Fuel for love

Jan 15, 2003 at 12:00 am

In a departure from the normally acidic tone many environmentalists take toward Detroit’s North American International Auto Show — aka the Love the Auto Orgy — the Michigan Environmental Council is holding a clean-car scavenger hunt for kids under 14. The contest form asks kids to locate auto show vehicles with the best gas mileage and to indicate fuel-efficient technologies. The winner gets a trip to Orlando, Fla.

David Gard, MEC energy policy specialist, says the group wants to send a positive message, instead of attacking 2003’s ever-bigger gas-ravenous SUVs, and “to teach kids the link between fuel efficiencies and the environment.”

This year, auto news isn’t all doom, he says: MEC applauds General Motors’ announcement that it will offer hybrid power trains (two engines: one gas, one pollution-free hydrogen) in GMC Sierra and Chevrolet Silverado pickups this year. The company says it will produce as many as 1 million hybrid vehicles annually by 2007.

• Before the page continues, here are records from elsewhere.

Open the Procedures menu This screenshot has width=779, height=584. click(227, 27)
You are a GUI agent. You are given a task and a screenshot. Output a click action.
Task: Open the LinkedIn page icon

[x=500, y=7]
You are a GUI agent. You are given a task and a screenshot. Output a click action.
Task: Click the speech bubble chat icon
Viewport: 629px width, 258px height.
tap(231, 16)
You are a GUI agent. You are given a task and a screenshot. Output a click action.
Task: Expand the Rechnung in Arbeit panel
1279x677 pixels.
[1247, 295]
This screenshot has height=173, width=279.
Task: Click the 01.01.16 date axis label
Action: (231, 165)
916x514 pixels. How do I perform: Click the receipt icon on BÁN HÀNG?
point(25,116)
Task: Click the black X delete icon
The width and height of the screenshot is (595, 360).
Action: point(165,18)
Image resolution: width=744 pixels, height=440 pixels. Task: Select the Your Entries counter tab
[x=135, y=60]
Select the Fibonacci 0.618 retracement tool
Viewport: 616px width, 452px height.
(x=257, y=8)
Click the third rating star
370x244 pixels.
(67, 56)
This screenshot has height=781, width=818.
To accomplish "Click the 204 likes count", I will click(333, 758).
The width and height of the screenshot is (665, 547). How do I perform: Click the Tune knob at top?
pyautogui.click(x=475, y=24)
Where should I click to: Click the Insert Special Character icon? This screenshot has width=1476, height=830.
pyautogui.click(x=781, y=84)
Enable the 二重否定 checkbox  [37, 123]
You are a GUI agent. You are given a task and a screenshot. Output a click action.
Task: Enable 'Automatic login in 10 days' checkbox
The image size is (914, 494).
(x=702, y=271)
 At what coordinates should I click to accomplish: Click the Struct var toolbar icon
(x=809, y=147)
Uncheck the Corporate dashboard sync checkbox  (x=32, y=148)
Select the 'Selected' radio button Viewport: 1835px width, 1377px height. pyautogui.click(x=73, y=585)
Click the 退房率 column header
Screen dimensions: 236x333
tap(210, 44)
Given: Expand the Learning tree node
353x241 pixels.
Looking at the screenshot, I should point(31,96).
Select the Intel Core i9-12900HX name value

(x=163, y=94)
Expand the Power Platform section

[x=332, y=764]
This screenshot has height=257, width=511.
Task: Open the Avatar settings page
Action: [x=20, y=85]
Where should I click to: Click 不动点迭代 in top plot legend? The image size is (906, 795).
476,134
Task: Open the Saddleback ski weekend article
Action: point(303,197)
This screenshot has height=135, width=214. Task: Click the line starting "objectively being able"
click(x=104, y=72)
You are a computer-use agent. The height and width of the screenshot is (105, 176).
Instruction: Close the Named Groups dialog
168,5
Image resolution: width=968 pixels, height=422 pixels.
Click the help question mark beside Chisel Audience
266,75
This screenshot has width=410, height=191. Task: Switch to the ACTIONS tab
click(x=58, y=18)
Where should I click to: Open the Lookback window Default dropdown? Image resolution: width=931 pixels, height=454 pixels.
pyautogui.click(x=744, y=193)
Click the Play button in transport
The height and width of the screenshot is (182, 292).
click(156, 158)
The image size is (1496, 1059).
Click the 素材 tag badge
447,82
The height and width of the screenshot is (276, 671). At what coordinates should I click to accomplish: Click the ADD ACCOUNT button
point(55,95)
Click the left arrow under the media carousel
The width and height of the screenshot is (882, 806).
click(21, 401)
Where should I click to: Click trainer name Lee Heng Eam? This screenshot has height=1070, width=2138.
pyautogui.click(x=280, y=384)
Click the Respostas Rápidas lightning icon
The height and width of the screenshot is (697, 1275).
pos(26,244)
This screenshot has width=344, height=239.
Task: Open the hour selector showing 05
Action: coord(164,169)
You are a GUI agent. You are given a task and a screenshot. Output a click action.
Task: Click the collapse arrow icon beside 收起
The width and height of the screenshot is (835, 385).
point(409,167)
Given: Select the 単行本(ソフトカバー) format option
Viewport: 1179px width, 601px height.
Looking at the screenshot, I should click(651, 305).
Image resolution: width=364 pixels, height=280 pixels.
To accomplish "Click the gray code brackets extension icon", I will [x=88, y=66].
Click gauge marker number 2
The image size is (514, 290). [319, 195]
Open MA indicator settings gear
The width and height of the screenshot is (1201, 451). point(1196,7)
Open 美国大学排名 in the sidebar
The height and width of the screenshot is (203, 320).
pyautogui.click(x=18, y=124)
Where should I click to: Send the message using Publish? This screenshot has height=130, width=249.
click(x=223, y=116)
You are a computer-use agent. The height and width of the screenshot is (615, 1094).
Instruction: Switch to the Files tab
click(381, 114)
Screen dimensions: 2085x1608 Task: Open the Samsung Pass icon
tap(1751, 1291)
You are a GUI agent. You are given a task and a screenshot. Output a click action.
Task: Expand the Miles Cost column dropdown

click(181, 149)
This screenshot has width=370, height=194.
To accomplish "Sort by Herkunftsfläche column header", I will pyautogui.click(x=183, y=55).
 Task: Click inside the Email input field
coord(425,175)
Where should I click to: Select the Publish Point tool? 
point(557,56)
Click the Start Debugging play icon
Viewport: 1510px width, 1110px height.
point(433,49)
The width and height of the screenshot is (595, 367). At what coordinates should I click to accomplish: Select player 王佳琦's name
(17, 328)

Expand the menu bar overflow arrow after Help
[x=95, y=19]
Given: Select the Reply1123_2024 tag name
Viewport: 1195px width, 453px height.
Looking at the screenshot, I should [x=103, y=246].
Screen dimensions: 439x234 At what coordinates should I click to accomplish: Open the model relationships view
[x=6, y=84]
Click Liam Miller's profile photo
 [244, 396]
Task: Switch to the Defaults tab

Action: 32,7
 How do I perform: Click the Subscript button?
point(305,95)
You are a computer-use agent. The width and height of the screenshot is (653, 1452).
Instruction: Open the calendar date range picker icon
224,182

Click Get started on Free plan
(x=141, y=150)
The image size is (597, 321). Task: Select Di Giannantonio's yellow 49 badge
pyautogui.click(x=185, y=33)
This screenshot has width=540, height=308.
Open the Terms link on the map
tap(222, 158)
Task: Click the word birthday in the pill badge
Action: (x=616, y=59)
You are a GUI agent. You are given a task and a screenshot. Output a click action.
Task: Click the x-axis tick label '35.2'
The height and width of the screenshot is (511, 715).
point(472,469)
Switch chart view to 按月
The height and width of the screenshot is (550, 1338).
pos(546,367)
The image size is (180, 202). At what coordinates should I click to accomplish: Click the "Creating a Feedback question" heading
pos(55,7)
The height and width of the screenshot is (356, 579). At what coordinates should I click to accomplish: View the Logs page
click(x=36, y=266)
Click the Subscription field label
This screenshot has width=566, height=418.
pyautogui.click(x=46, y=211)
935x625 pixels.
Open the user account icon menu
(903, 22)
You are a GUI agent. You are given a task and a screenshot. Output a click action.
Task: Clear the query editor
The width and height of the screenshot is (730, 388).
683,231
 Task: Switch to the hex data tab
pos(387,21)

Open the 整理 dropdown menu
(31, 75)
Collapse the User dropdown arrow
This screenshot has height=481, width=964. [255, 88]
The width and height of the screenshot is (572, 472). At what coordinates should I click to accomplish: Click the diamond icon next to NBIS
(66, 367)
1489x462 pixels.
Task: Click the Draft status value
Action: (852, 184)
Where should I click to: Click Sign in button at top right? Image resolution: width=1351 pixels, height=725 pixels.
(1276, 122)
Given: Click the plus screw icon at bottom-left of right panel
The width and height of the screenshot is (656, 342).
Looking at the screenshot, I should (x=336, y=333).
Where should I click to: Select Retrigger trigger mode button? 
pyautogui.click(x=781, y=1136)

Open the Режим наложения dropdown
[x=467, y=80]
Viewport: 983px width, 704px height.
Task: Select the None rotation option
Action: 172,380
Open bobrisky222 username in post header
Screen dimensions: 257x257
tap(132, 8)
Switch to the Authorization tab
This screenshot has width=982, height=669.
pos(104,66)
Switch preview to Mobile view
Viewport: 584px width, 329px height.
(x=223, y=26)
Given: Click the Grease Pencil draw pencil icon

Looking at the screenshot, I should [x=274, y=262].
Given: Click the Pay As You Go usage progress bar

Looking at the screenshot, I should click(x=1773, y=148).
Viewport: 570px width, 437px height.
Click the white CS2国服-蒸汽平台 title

Regular SUVs, which account for one-fourth of auto sales (more than 4 million annually), spurred a headlines-grabbing TV ad last week linking SUV gas usage to terrorism. A group called The Detroit Project, headed by LA columnist Arianna Huffington, paid for the ad. Detroit TV stations refused to run it but newspapers wrote about it.

Gard says the message is “on target.” “There’s evidence … that some of the money that comes from the sale of foreign oil goes to terrorist activity,” says Gard.

Detroit’s Mayor Kwame Kilpatrick says he thinks the ad is “somewhat ridiculous,” and not unlike saying “Arabs support terrorism” because it is so generalizing. “You indict people with statements like that who don’t deserve it,” says the mayor, whose wife drives an SUV.